Oct. 4, 1957
Some 50 scientists from 13 countries, all members of the International Geophysical Year's conference on rockets and satellites, had gathered, along with a handful of journalists, for cocktails that night at the Soviet embassy on Washington's Sixteenth Street. New York Times science reporter Walter Sullivan was called to the phone and told that Moscow had announced that it had put a satellite into orbit. He hurried back and whispered the news in the ear of U.S. physicist Lloyd Berkner, who rapped on the hors d'oeuvre table until the hubbub quieted and dramatically declared to the unknowing and startled group, including the Russians, "A satellite is in orbit at an elevation of 900 km. I wish to congratulate our Soviet colleagues on their achievement."
Washington changed in those next few hours. The U.S., which had assumed scientific pre-eminence, had been beaten in the opening lap of the space race. Before the night was over the Russians had fueled themselves with vodka and stood curbside in front of their embassy, staring into the night sky, singing and cheering.
I didn't go to bed that night, rushing from the Soviet embassy to Capitol Hill to the White House. Those at the center of the power game knew their lives had changed. At the Naval Research Laboratory, which was in charge of America's entry in the space race, Project Vanguard, the engineers bathed the roof in searchlights so they could adjust their radio dishes to pick up the defiant beep from Sputnik, the 184-lb. intruder that had not only humiliated the U.S. but ratcheted up the cold war. The Soviet rockets obviously were bigger and better than we knew.

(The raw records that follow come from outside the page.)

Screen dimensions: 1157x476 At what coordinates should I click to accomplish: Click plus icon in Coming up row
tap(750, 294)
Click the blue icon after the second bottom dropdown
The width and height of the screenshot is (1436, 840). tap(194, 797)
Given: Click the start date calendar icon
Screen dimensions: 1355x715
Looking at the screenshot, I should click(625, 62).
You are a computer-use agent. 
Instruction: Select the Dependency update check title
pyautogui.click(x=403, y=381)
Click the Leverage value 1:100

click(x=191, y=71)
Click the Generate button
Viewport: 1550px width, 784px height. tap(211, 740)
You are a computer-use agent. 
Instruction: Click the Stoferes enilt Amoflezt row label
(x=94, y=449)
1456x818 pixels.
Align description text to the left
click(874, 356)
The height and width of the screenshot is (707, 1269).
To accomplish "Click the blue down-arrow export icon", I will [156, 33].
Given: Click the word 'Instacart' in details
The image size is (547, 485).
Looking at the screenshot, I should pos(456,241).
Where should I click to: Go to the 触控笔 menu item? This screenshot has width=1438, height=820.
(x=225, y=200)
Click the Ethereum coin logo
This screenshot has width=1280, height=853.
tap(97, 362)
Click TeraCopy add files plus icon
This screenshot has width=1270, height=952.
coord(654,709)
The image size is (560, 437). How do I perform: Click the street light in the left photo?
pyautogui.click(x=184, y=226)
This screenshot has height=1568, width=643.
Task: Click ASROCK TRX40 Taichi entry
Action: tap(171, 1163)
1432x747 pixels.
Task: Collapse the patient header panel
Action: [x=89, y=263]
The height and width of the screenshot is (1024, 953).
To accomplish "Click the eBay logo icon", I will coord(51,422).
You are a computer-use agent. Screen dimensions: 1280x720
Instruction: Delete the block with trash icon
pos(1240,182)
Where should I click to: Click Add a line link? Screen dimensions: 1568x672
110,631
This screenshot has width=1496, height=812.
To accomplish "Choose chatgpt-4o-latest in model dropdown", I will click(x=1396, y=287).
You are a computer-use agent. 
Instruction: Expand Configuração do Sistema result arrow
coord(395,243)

The White House feigned indifference, and reassured the nation about American scientific prowess. Some of the U.S.'s top scientists, like M.I.T.'s Vannevar Bush, took refuge behind closed doors until they could figure out what to say. Worry seeped through the nation, always uncomfortable with second place. When the U.S. hurried its thin, finely engineered rocket, with a satellite, to the launching pad two months later, Vanguard lurched, buckled and blew up on the ground. The gentle astronomer John Hagen, who headed Project Vanguard, sucked on his ever present pipe and rightly pointed out that U.S. space science was more sophisticated than that of the Soviets. But by then the game had moved beyond pure science.
Two young and driven politicians took notice. Senate majority leader Lyndon Johnson seized the moment of doubt and pushed the U.S. space program forward in Congress. Senator John Kennedy saw space as the next great national adventure, and when he became President four years later, he decided to land Americans on the moon.